------ EXERCISE DATA ------
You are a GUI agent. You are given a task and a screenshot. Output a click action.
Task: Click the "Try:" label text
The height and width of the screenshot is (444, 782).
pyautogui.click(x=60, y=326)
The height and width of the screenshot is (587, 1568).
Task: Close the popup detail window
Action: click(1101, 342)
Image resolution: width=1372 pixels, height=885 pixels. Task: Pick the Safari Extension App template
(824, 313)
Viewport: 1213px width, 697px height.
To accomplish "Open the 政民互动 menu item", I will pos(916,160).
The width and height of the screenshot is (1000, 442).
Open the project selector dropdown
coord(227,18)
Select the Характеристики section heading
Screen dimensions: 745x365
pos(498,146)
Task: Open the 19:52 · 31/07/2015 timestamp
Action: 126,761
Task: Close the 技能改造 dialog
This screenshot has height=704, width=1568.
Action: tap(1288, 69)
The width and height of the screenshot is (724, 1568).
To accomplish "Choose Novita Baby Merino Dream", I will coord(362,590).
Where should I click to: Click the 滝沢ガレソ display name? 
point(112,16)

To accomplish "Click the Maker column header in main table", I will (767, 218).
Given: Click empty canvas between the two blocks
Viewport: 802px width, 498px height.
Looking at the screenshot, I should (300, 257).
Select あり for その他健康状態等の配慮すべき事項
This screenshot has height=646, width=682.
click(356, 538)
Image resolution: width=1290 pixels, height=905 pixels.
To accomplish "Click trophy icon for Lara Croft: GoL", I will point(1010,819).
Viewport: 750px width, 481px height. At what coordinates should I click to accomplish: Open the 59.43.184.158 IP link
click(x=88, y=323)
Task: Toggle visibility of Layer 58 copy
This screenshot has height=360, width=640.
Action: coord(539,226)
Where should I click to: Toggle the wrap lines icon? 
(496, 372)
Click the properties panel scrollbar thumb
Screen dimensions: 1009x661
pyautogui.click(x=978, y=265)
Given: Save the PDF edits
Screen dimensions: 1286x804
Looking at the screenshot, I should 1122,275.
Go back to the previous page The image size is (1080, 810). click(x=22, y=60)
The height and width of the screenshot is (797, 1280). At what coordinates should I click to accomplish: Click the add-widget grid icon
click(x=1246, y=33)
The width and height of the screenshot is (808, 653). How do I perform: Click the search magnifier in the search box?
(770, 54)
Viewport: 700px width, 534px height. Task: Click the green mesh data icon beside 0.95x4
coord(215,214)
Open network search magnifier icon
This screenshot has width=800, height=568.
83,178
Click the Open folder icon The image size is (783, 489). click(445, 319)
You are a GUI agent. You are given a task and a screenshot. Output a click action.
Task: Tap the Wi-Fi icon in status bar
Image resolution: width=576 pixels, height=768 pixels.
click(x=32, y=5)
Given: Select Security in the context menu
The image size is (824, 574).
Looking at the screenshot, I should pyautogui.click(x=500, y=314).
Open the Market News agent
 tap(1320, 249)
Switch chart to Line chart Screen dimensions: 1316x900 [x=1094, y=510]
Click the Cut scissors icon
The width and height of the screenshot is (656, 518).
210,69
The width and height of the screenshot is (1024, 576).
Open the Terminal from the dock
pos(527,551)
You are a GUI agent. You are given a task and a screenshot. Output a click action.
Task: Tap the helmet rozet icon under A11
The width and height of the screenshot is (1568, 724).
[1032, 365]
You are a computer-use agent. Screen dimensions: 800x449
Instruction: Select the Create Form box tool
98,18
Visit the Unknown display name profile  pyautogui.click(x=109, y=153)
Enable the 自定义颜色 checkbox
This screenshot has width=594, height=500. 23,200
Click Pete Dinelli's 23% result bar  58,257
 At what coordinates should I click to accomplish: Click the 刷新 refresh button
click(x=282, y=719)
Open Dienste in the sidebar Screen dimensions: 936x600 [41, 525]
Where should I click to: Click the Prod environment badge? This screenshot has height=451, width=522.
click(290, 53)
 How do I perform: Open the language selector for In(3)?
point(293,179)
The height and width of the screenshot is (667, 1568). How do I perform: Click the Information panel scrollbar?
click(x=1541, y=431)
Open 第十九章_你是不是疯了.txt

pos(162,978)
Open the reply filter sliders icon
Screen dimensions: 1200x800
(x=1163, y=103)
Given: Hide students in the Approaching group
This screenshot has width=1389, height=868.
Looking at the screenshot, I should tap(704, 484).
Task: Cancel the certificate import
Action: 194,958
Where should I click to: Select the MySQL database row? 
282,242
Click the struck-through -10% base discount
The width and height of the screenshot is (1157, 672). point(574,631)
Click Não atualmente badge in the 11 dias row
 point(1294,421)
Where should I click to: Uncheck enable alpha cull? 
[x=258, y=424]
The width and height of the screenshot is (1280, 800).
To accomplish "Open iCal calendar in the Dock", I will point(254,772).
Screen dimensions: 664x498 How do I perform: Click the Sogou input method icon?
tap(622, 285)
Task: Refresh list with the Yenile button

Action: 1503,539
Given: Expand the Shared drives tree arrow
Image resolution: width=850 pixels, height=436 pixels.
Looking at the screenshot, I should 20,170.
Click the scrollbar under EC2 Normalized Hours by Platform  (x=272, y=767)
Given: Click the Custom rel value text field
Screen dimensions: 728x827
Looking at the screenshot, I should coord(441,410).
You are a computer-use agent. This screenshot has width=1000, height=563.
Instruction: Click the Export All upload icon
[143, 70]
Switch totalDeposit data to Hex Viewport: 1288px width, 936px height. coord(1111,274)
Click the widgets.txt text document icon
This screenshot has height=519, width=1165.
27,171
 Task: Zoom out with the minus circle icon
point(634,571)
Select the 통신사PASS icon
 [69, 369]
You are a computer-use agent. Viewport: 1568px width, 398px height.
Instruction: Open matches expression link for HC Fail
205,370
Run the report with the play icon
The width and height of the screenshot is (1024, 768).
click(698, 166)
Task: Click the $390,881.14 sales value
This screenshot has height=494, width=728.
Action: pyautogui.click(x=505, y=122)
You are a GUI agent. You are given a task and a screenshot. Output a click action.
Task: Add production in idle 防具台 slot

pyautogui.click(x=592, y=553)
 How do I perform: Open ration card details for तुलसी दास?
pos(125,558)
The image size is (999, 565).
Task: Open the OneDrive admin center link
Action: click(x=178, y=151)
------
Working through the data above, find every line holding "under" and copy it.

§ **TASK SOLUTION**:
Task: Tap the helmet rozet icon under A11
Click the scrollbar under EC2 Normalized Hours by Platform  (x=272, y=767)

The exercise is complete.